Which is pretty much my point. Use a definition of "strict" that doesn't depend on anything but denotations (or Böhm trees).

Yes, for being precise a denotational approach is simpler. However for an intuition about how strictness affects evaluation order and space and performance behaviour I find that 2) is quite a helpful way to look at things. It allows you to look at a function and ask: if I demand the result in WHNF (which I know will happen if the function is called at runtime) what demand will that place on other expressions, variables and arguments.

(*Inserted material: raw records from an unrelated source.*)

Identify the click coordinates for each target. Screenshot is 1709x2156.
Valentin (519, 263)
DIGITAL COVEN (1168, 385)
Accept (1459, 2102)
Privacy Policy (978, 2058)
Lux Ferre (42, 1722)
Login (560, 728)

The discussion on #haskell went on to conclude that we need better tools for showing us the inferred strictness of functions we write (eg by getting the compiler to tell us). It was also noted that many Haskell programmers, especially beginners have very little intuition about strictness and so can't get themselves out of troubles caused by too much or to little strictness, like performance problems, memory leaks and exceptions slipping past exception handlers. Duncan

On 30/07/06, Ian Lynagh wrote:

If the value of (id x) is demanded then the value of x will always be demanded. Therefore id is strict in its first argument. ... In place of your 2), I would say (f x0 .. xn) is strict in xi if demanding the value of (f x0 .. xn) requires demanding the value of xi.

Ah. Very helpful. Thanks. -- -David House, dmhouse@gmail.com